Your objective: Within this material, find every line where the string "computer" appears, and copy it out.

The records:
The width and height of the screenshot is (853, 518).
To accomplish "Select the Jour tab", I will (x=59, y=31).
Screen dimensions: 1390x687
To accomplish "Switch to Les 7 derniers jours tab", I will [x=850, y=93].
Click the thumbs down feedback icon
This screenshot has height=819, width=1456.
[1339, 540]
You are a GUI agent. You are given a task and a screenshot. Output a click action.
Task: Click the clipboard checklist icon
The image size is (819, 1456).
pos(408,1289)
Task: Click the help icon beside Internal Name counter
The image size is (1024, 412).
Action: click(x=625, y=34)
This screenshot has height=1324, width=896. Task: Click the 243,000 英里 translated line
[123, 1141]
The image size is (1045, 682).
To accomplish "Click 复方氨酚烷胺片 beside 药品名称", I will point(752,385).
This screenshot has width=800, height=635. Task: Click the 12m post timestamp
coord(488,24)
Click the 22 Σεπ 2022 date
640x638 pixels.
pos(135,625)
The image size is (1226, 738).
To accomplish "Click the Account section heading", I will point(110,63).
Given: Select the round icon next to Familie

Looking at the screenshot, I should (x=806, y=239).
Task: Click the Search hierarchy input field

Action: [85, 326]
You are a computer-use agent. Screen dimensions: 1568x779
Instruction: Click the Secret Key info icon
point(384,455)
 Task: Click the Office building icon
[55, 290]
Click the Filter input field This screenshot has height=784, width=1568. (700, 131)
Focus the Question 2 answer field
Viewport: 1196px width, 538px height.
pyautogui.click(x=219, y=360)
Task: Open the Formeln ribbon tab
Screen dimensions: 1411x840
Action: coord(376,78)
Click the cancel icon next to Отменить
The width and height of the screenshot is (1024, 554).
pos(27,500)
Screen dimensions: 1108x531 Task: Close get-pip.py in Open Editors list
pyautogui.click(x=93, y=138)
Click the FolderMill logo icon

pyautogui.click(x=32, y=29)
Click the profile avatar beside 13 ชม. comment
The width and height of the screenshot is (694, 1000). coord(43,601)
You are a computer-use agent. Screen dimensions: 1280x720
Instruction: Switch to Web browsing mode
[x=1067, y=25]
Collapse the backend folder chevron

Answer to this problem:
You are a computer-use agent. Screen dimensions: 1568x779
You are a computer-use agent. Screen dimensions: 1280x720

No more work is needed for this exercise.